North Tahoe bus shelters put up for adoption

Ryan Salm/Sierra SunA Tahoe City bus shelter is lined with graffiti and trash on Wednesday. The Transportation Management Association is putting its bus shelters up for adoption in the hopes that local businesses will maintain and clean them.

Local bus shelters need some tender, loving care, so the Truckee-North Tahoe Transportation Management Association is putting them up for adoption.

Executive Director Jan Colyer recently kicked off the adopt-a-bus-shelter program to find volunteers willing to clean up and maintain a designated shelter, improving an aspect of the regional transportation system that has fallen by the wayside.

“[The bus shelters] were just so dirty, some of them are really gross,” Colyer said. “I was calling them little ghettos.”

In their spare time, bus drivers have traditionally cleaned the shelters. But increased ridership has kept drivers busy driving without much spare time.
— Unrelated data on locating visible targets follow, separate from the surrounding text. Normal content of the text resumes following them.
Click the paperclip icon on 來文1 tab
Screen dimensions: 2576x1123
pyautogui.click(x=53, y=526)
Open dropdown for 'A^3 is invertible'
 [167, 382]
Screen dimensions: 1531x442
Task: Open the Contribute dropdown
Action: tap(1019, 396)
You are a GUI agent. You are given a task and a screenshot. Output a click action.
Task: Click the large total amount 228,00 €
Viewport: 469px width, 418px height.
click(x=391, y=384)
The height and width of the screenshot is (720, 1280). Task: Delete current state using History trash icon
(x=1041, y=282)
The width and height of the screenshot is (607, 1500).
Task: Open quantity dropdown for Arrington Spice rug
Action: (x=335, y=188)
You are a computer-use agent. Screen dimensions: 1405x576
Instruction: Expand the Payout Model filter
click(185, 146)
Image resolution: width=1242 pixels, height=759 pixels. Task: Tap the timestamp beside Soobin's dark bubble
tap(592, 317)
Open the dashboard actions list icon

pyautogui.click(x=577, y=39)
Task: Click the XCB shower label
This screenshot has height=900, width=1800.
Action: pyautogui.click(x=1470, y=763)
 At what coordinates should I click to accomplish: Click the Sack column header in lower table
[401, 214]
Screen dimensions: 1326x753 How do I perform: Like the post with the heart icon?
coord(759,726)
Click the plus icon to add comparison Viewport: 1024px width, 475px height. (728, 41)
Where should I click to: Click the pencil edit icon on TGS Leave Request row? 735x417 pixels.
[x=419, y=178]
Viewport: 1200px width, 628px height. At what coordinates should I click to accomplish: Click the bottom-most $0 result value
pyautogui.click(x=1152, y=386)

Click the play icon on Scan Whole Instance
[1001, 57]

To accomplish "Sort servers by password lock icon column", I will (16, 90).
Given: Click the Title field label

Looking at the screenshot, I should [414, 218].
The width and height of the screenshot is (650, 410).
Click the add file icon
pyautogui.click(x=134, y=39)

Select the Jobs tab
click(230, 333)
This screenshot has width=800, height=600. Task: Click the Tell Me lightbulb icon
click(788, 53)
“More people are using the buses,” Colyer said. “I just want the shelters to be nice and clean and look better.”

Any adopter would be responsible for keeping the shelter clean, neat and inviting. In return, their logo would be displayed to show their contribution to the community.

“We just need to show pride in our transportation system,” Colyer said.

The Resort at Squaw creek decided to adopt the bus shelter on the corner of Squaw Creek Road and Squaw Valley Road.

“We thought this is the next best step in giving back to the community,” said Human Resources Manager Emily Herl. The resort is already participating in the adopt-a-highway program for Highway 89.

Many of the resort’s employees use the bus system, Herl said. The program is a way to help the transportation system be more efficient for their employees as well as the public.

Jacqui John of the Kings Beach Family Resource Center made a similar point. The resource center hopes to put up information and resources in their bus shelter in downtown Kings Beach.

An interested organization or business should choose a specific shelter and assess what needs to be done with maintenance and aesthetics. Any cosmetic changes would need to be passed by Colyer first.

“It couldn’t be, like, hot pink with polka dots on it,” she said. “More of the idea is that it would be environmentally friendly.”

Colyer said a contest for the best shelter may be in the works depending on the program’s success.

The effort to clean up the region’s bus shelters is part of the transportation agency’s larger effort to improve the transit system as a whole.

With increased rider numbers, Colyer said the association is trying to expand its service with each season.

Tahoe Area Regional Transportation recently received new buses that run on compressed natural gas ” an environmentally clean fuel alternative.

Colyer said she has had a lot of response to her adopt-a-bus shelter program from businesses and organizations, but only a couple have committed so far.

The adopter would have to sign an agreement, but the commitment could be for as long or as short a period as they choose.